Stored records.
= = =

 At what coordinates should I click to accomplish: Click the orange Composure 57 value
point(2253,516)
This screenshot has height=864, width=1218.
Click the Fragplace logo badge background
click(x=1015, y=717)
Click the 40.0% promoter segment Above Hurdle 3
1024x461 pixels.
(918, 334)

= = =

What the task requires. Write every record out again, unaltered.

Answer area.
 At what coordinates should I click to accomplish: Click the orange Composure 57 value
point(2253,516)
This screenshot has height=864, width=1218.
Click the Fragplace logo badge background
click(x=1015, y=717)
Click the 40.0% promoter segment Above Hurdle 3
1024x461 pixels.
(918, 334)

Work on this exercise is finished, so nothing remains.